November 5, 2013
For the most part, I believe we have all had an ‘enlightening’ moment in our lives — a time where our little light bulb turns on — when we just sort of ‘get it’ — and that moment for me was yesterday. Since I started my photography business almost 1 year ago (9 days and counting until I hit that 1 year mark, woohoo!), I have invested a lot of time, energy and money into mentoring sessions and learning as much as I possibly can about this industry, building a successful business out of it, learning how to shoot all different ways, etc. I believe that no matter WHAT industry you choose to be in, education is the most important thing and if you’re not constantly learning, you’re doing yourself and all of your clients a huge injustice!
I remember my first mentoring session I ever did — and I wont name any names of who the photographer was that I sat down with and tried “learning” from, because I’m not a ‘throw you under the bus’ type of gal! BUT… it was the most discouraging moment of my photography career. I left my corporate job as an Account Executive making a really good living to pursue my passion and love for photography and it was a HUGE leap of faith for me. I prayed, hoped, wished, BEGGED for the net to appear to catch me and for the most part — it has! I came home after this mentoring session and cried to my husband. I told him I had made a huge mistake by choosing photography and he asked me why I suddenly felt this way. From what this photographer had told me during my mentoring session, I sucked, had no place in this industry, didn’t know what I was doing, and if people hired me, they obviously didn’t value photography. I was SO hurt and I felt that because this photographer had been in the industry for a long time and was successful in my eyes, that they were right. How STUPID of me to believe them!! I remember my husband telling me that this person was wrong and that I DO know what I’m doing and that I am a great photographer. Lord have mercy if it weren’t for that amazing man I married, I may have quit right there…but he continues to push me and encourage me in this dream I have of being a Wedding Photographer and for that, I am one extremely blessed lady!

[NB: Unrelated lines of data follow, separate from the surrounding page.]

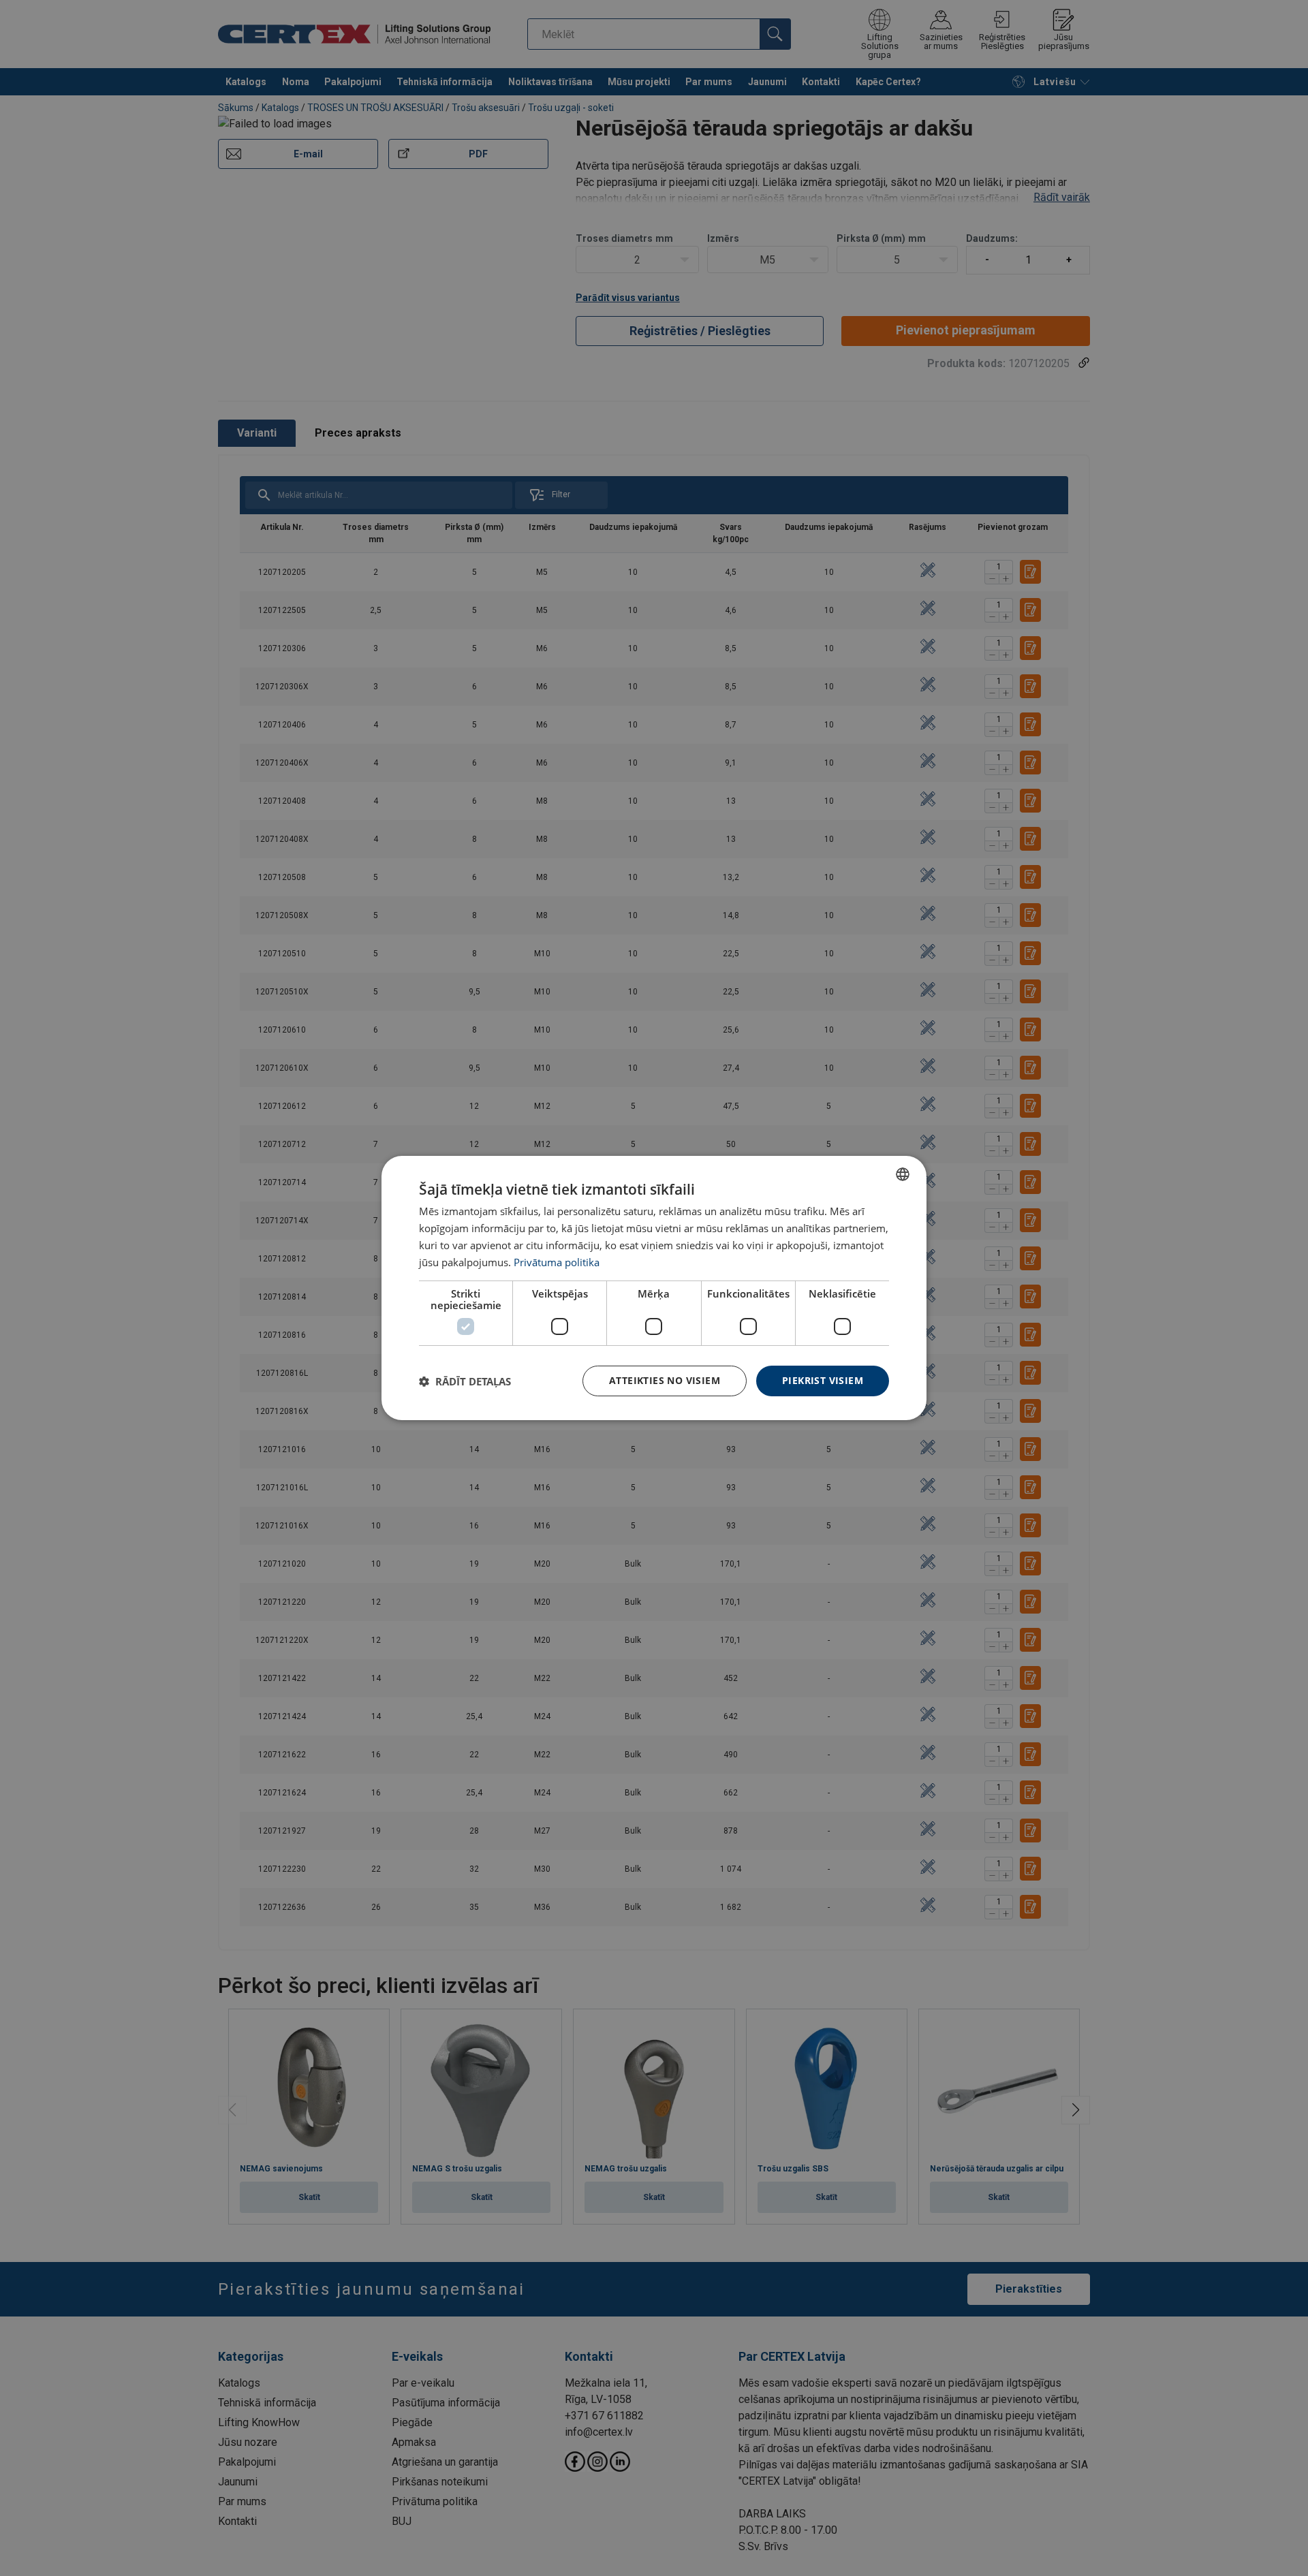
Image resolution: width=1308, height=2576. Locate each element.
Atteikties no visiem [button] (664, 1380)
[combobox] (902, 1174)
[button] (465, 1381)
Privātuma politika (557, 1262)
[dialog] (654, 1288)
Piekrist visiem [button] (822, 1380)
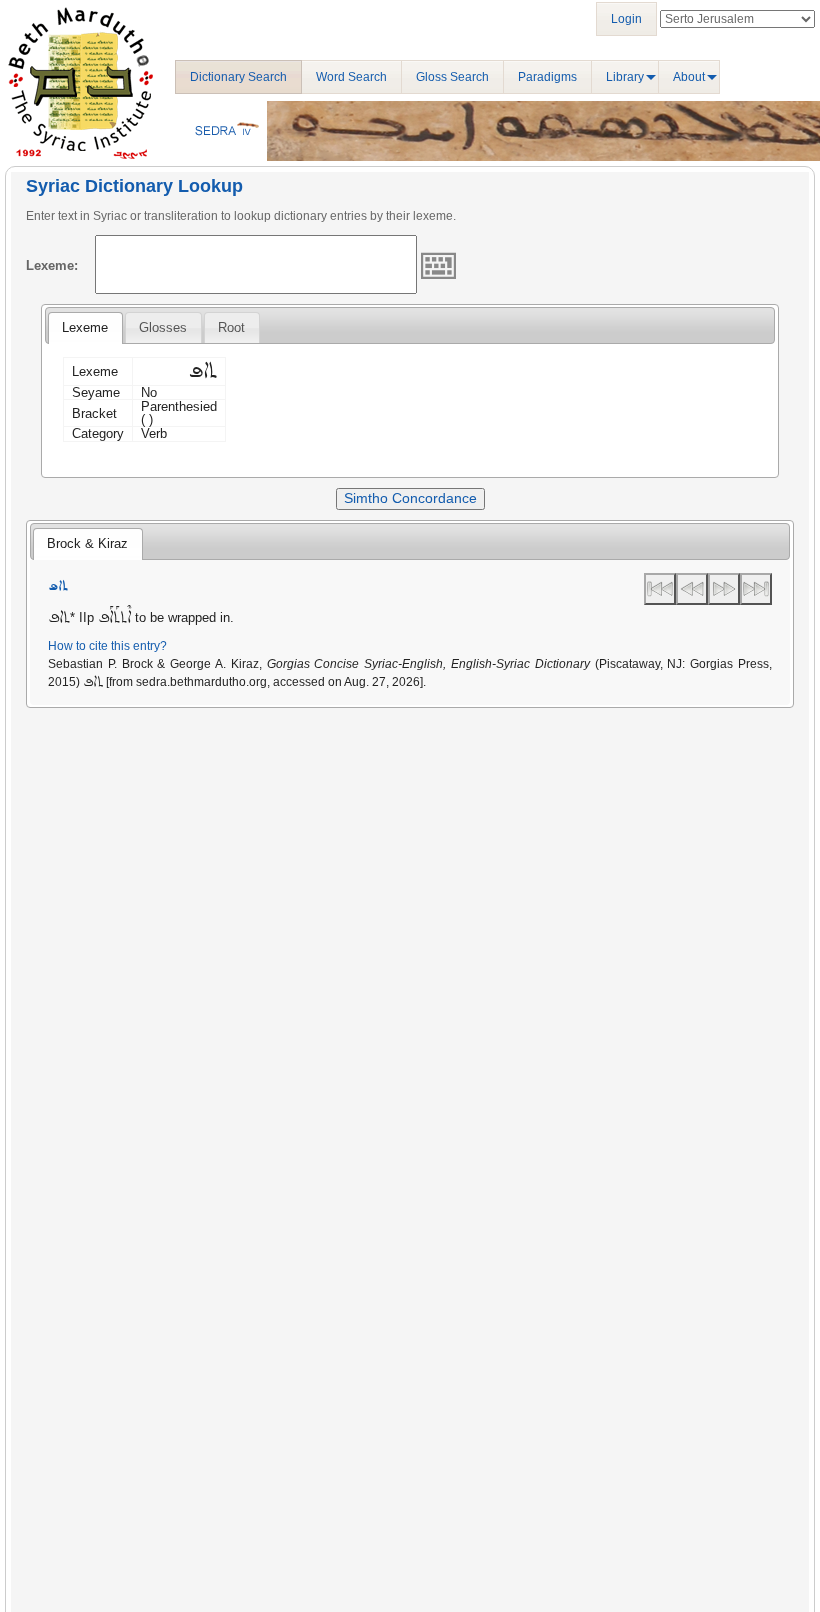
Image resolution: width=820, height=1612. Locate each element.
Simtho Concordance (410, 498)
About (689, 77)
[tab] (85, 328)
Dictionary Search (238, 77)
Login (626, 19)
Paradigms (547, 77)
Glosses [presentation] (163, 327)
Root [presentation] (231, 327)
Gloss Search (452, 77)
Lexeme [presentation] (85, 327)
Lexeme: (52, 265)
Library (625, 77)
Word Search (351, 77)
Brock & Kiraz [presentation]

After my husband picked me up from being a crying mess, I knew I had to prove this other photog wrong! I had to prove that I DO know what I’m doing, that I DO love this industry and who are you to tell me I can’t do something?! I have NEVER failed at anything I’ve ever put my mind to — literally never — and I wasn’t going to start with something I loved and was SO passionate about.
Now since that first mentoring session, I have done a few others, all with different photographers that I adore all for different reasons. My most recent one was yesterday with Amanda Hedgepeth of Amanda Hedgepeth Photography. I can NOT explain how happy I am that I chose her as a mentor. I got to her house, we shot outdoors for a few minutes, then went in and talked for hours and hours about photography, building a successful business, running my business as a new mommy (Aubree is due any day now), etc. When I left her house I felt as if I had breathed fresh, new, ALIVE air into my lungs. Holy cow, THAT WAS WHAT I NEEDED! This is the ‘moment’ I’ve been looking for since I started almost a year ago! I told Amanda before I left that I wished I had met her when I first started and would’ve done anything to have mentored with her FIRST instead of the other photog. But– everything happens for a reason! :)
Amanda reiterated a few things to me that deep down I already knew, but felt SO GOOD to hear from a photographer I look up to in so many ways. I am so thankful for my time with her yesterday — she is so fun (we laughed a LOT), real, free spirited, NICE, and so very helpful. Leaving her house yesterday and going home to tell my husband all about my new ideas/plans for JTP felt wonderful. I feel so inspired, motivated and rejuvenated!! I may not be anywhere near my goals for JTP yet, but I’m getting there. I’m moving in the right direction. I have clients that love me and that I love back because they allow me to do what I love. I DO have a place in this industry and never again will I allow anyone tell me I don’t. Nor will I ever let anyone else hurt my feelings or discourage me. Everyone is unique with what they do and creative in their own right. My photography is a reflection of who I am and a reflection of my style and creativity. That’s the beauty of photography… there are no rules. I get to make beautiful images that make people so happy — hello dream job!
I have no regrets about making photography my career. I in no way will ever look back and think that I was wrong in leaving my corporate job to fulfill my dream. My net has appeared…and I am beyond happy, thrilled, BLESSED! So thank you to photographer #1 that discouraged me — you made me want to fight for this. Thank you to every photographer inbetween that has taken the time to help teach me and help me grow. And a huge thank you to Amanda for inspiring & motivating me. I can’t wait to see what 2014 brings to JTP… xoxo!
PS: If you’re a photographer that’s just starting out and you have questions, please do not ever hesitate coming to me! I will help guide you in the right direction & will never discourage you. If you have it in your heart that this is what you want to do, do it.